Issue of £250m secured bonds Due 2038

Issue of £250m secured bonds due 2038

10 September 2008

Stock marketsAffinity Sutton has re-opened the bond market for individual housing associations with the launch and pricing of a £250m 30 year fixed rate secured bond issue through its capital markets issuance vehicle Affinity Sutton Capital Markets plc with a coupon of 5.981%.

The deal which is rated Aa2 by Moody’s Investor Service is the largest ever own-name bond issued by a Registered Social Landlord (“RSL”) and, as the first AA rated secured corporate deal to emerge from the sector, avoids the securitisation techniques used in earlier deals. The order book for the deal was over-subscribed and the bonds were placed with seventeen institutional investors.

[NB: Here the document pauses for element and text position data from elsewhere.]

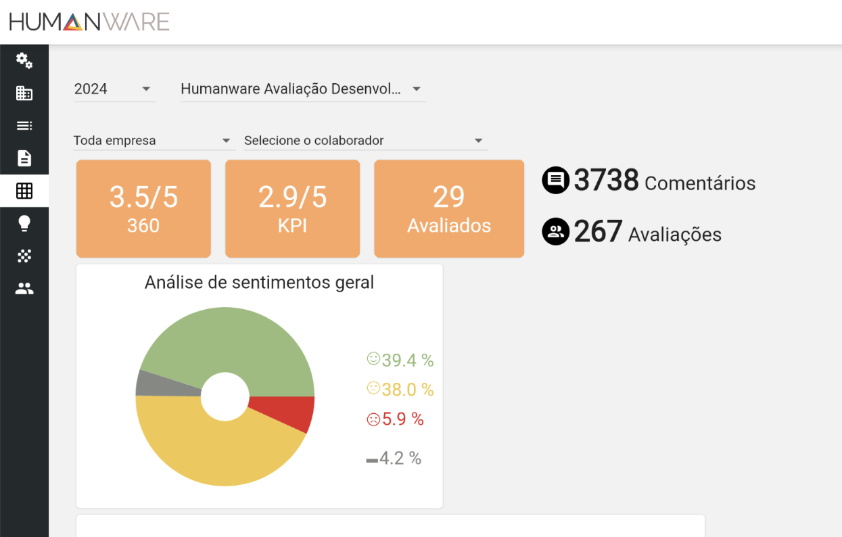Viewport: 842px width, 537px height.
Task: Open the settings gears icon in sidebar
Action: (x=24, y=61)
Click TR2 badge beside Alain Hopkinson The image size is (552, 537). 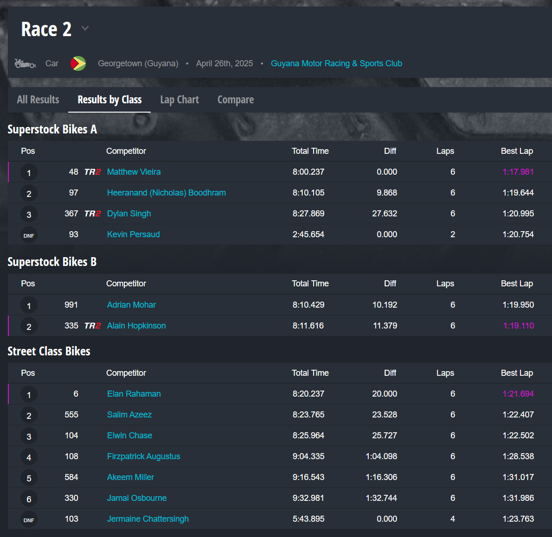[92, 326]
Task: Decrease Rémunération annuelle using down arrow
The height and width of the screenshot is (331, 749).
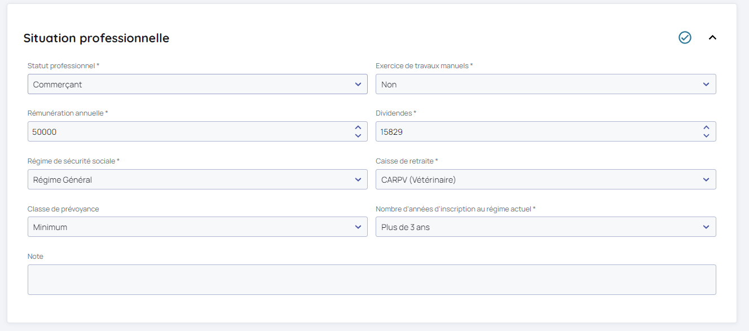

The bonds are secured by assets and guarantees given by the three main RSLs in the Group, Broomleigh, Downland and William Sutton. The bond terms set a minimum level of asset cover of 105% on an Existing Use Value (EUV) basis or 125% on a Market Value Subject to Tenancies (MV-T) basis.

The degree of investor appetite for the transaction reflects the financial strength and high credit rating of Affinity Sutton Group as well as the strong credit fundamentals of a sector underpinned by effective regulation and enjoying significant capital and revenue support from the UK Government.

The deal is the first major new issue from the RSL sector since the credit crunch began over a year ago and suggests a key source of liquidity remains available to RSLs seeking finance to support the development of new affordable housing.

The deal was structured, underwritten and placed by RBC Capital Markets which is the leading arranger of bond transactions to the RSL sector.

Mark Washer, Group Finance Director at Affinity Sutton said “This is a fantastic result for The Affinity Sutton Group, and it is excellent news for the RSL sector which has been away from the capital markets for such a long time. On this evidence investors are really keen to see quality RSL paper coming back to the market. In the current climate, when increased funding diversification is critical to the sector, this can only be a good thing. There are lots of good and innovative things about this deal which make it flexible for us without reducing its attractiveness to investors, and I am particularly pleased that this deal attracted several new investors to the sector.”

Bob Vandersluis, Director of Treasury and Corporate Finance said “This transaction is the first of its type for the sector and paves the way for other financially strong RSLs to access the capital markets during a time when bank funding has become more constrained. While there is strong demand for RSL bonds, investors focused on Affinity Sutton’s robust interest cover performance and lack of reliance on asset sales which largely insulates the company from the weakness in the wider housing market. This deal complements our existing bilateral banking facilities and provides Affinity Sutton with significant unutilised liquidity increasing our capacity to meet our development goals and to consider opportunities as they present themselves.

Phil Jenkins, Director, Global Infrastructure, at RBC Capital Markets said “This benchmark deal demonstrates the credit fundamentals and maturity of the RSL sector and the financial strength of Affinity Sutton. The book for this deal is as strong as we have seen for some time in any sector, confirming that the sterling bond market is open to high quality RSL borrowers.”